What the exercise asks → With the pictures omitted, please transcribe exactly the lines beginning at the one that contains "Click the zoom in magnifier icon" and ending with the last line of the records below.

Dataset content →
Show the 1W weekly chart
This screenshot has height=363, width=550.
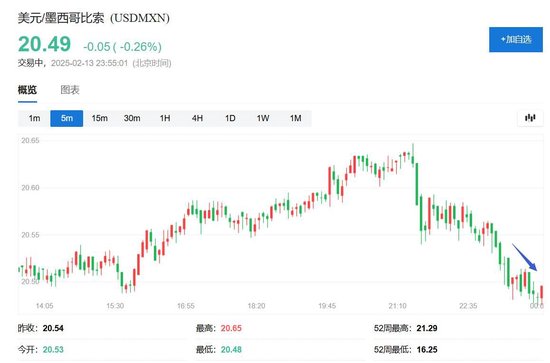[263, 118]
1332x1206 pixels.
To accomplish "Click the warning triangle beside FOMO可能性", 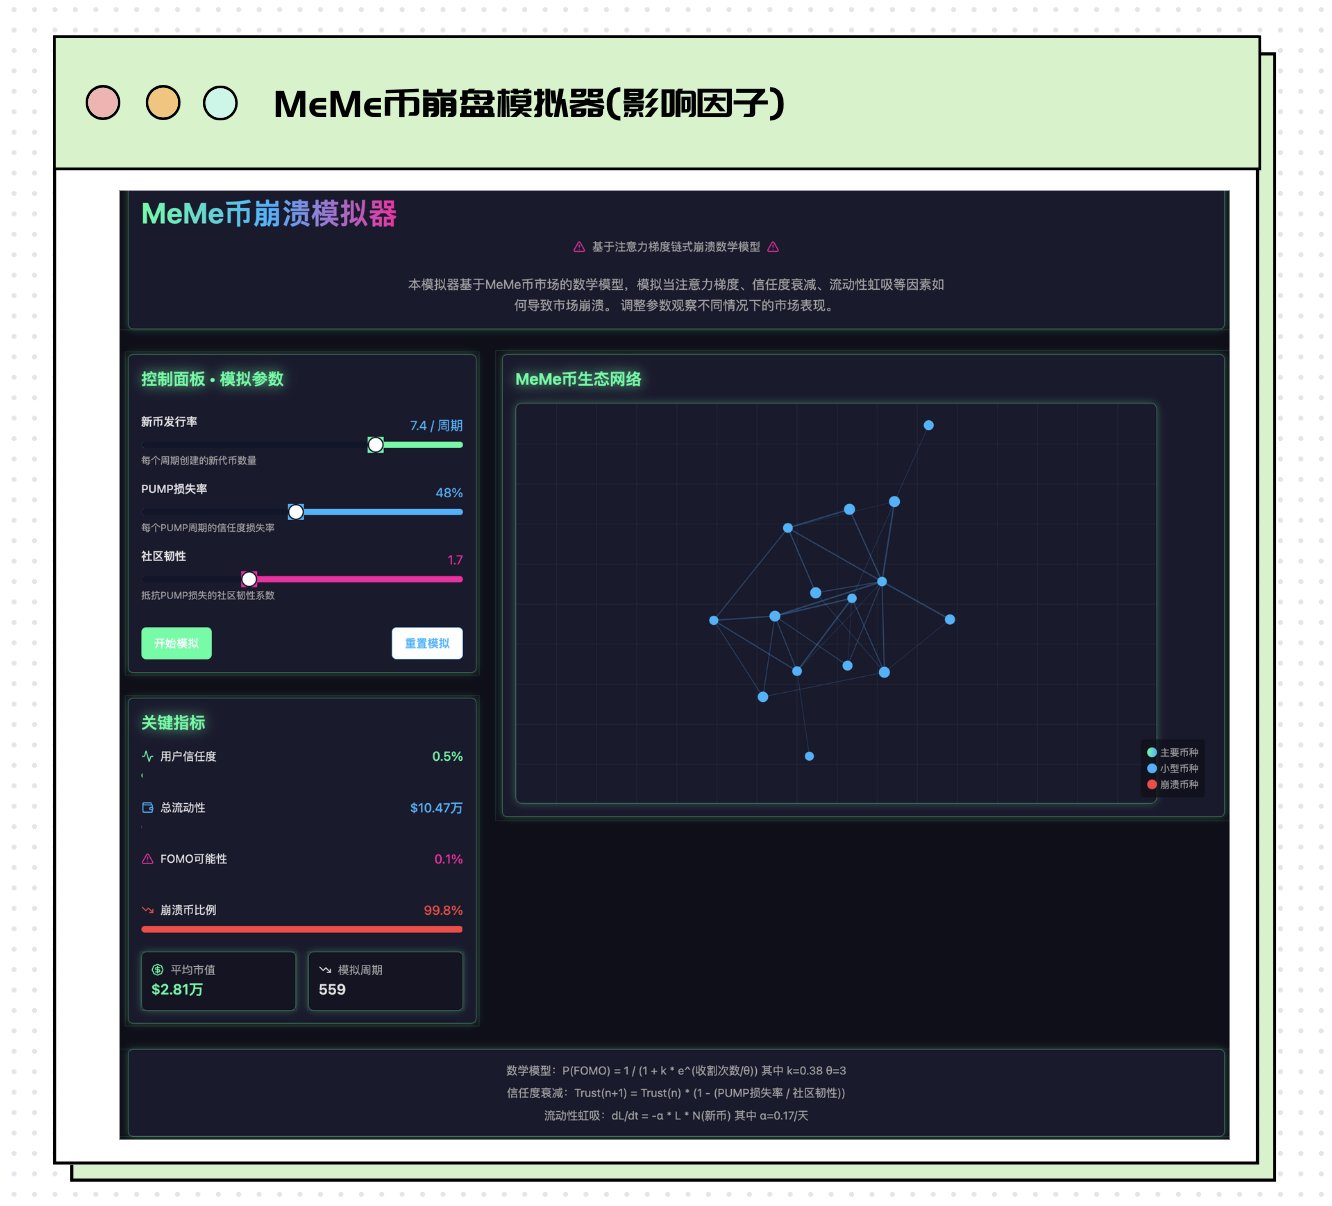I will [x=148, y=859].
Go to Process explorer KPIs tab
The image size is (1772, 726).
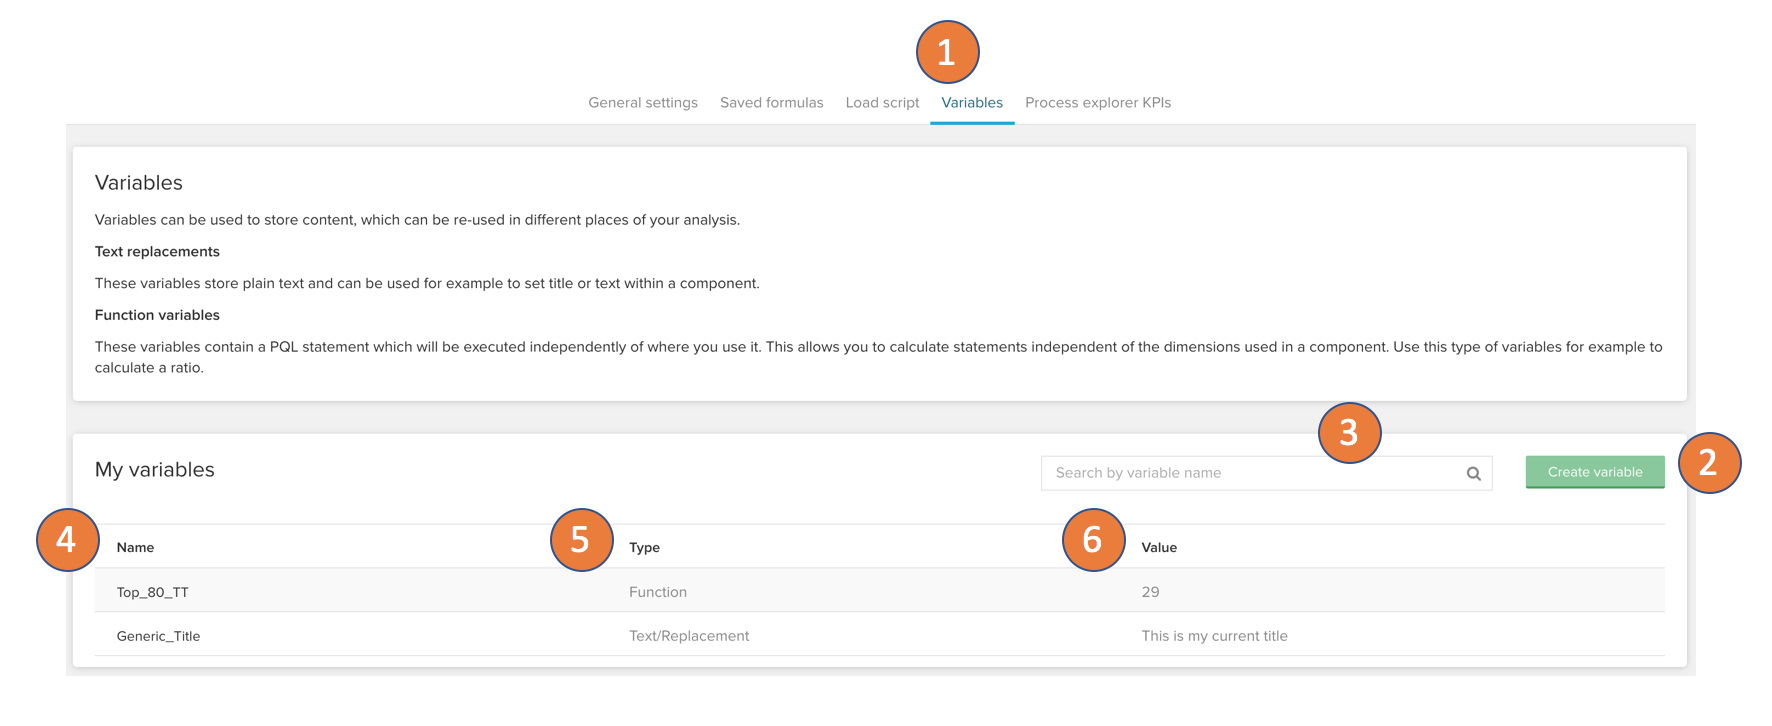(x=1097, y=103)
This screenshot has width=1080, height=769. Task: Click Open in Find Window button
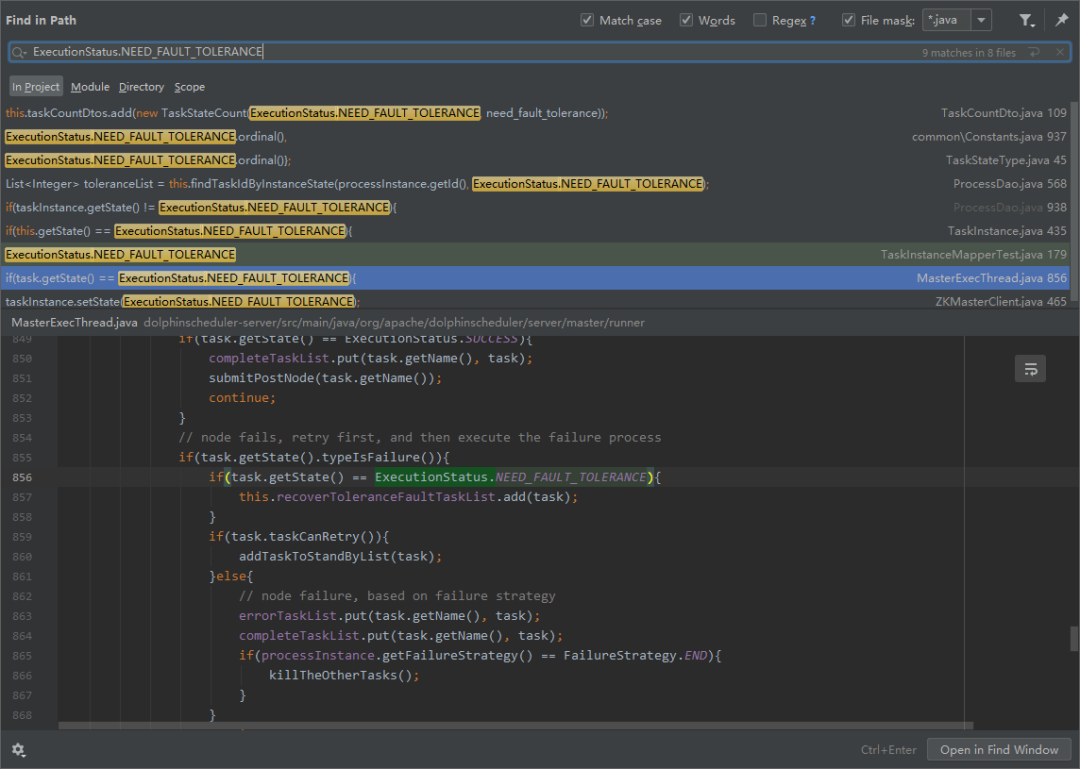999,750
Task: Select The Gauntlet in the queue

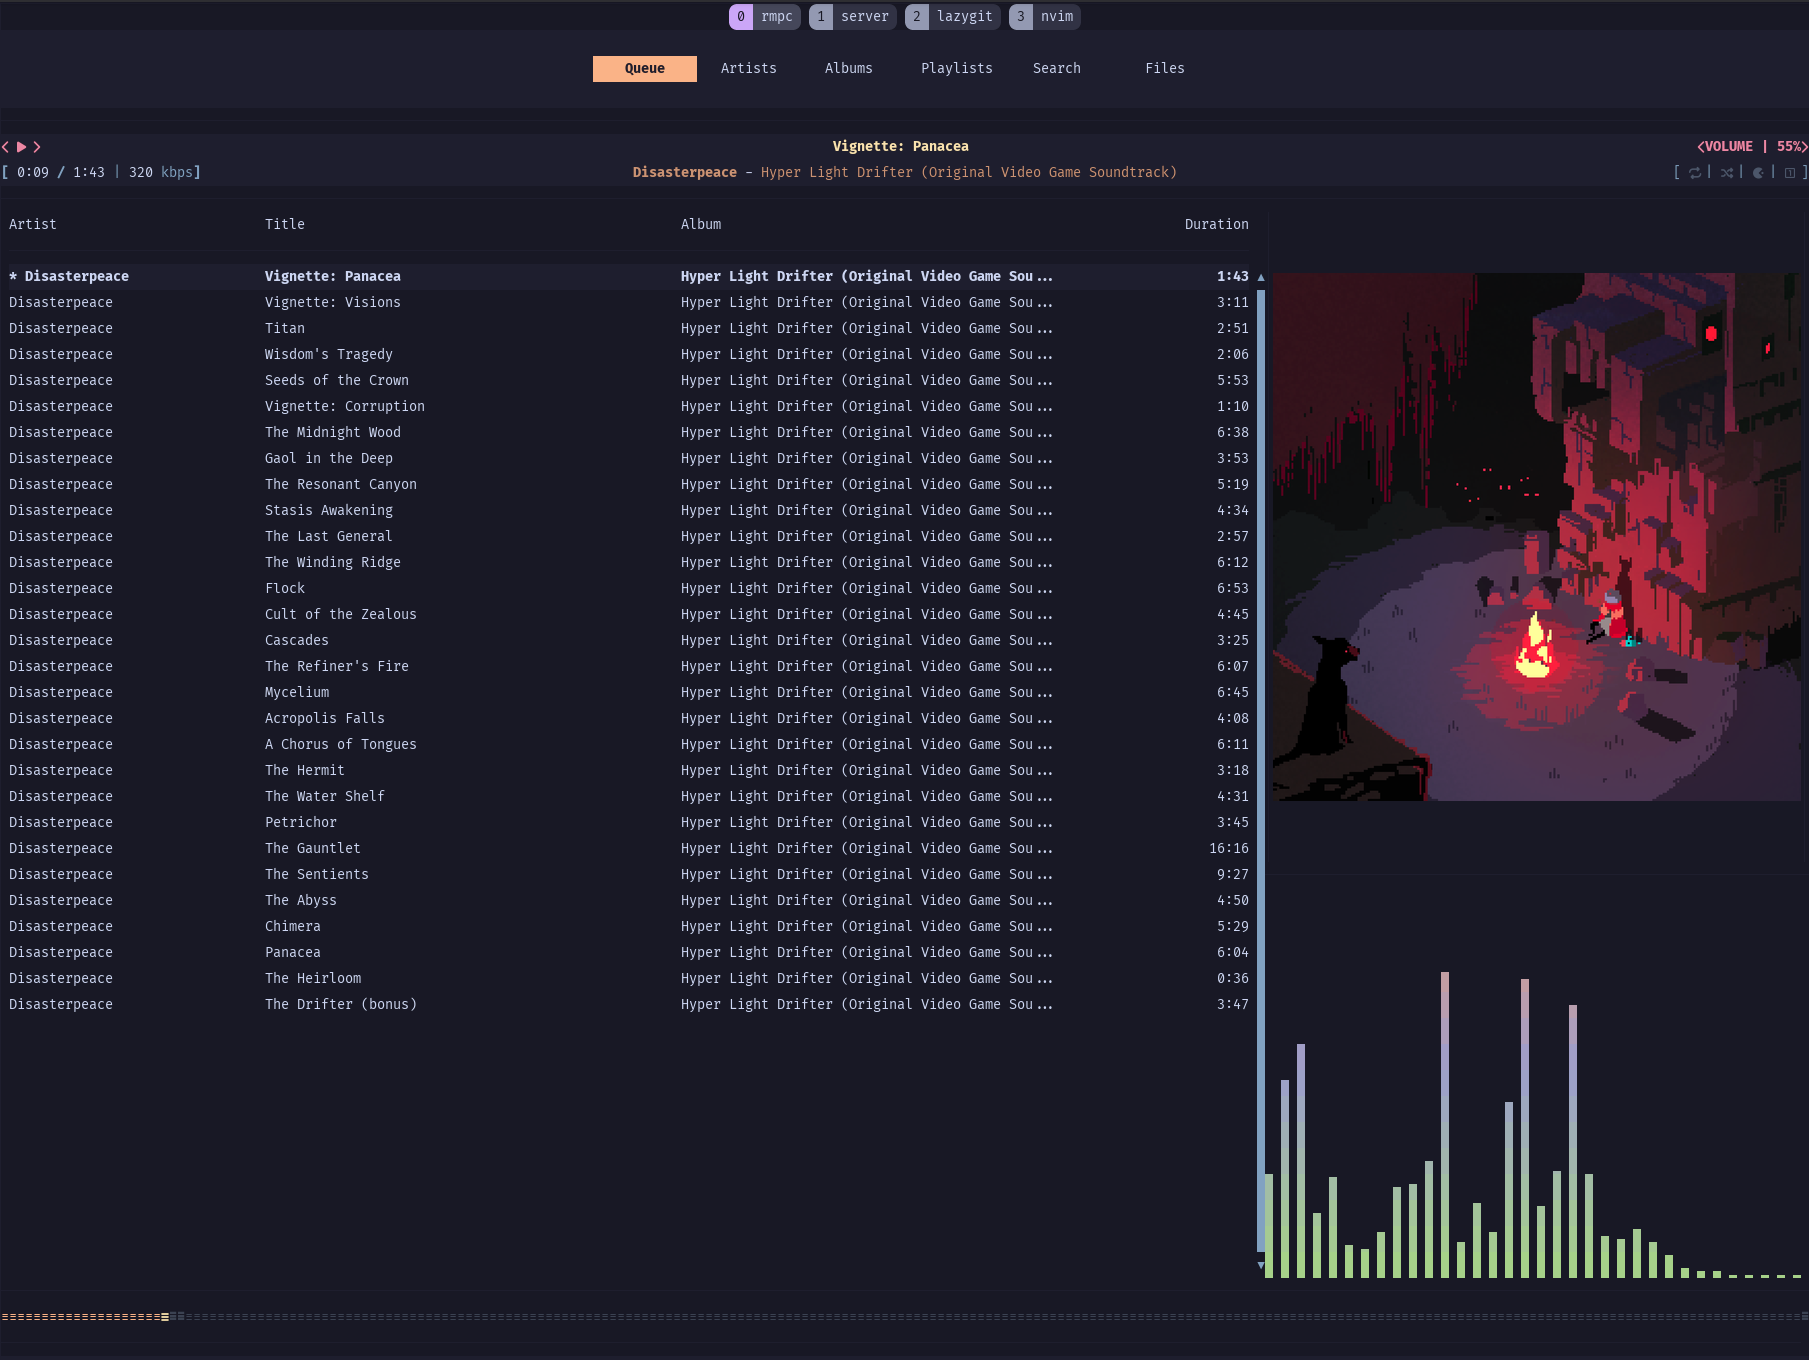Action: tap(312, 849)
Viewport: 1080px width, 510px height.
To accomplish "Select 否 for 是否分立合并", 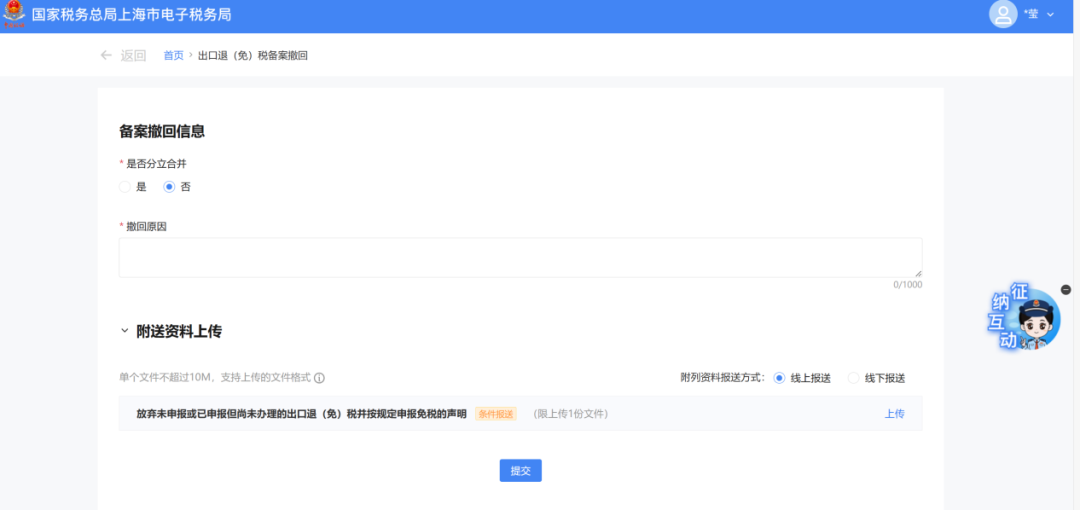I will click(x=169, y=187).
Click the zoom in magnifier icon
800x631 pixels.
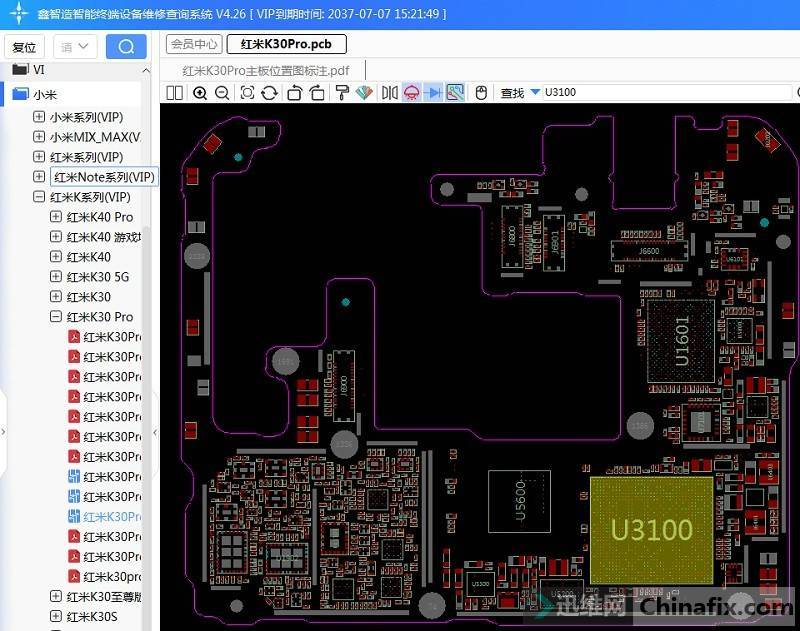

Answer to the problem →
Click the zoom in magnifier icon
800x631 pixels.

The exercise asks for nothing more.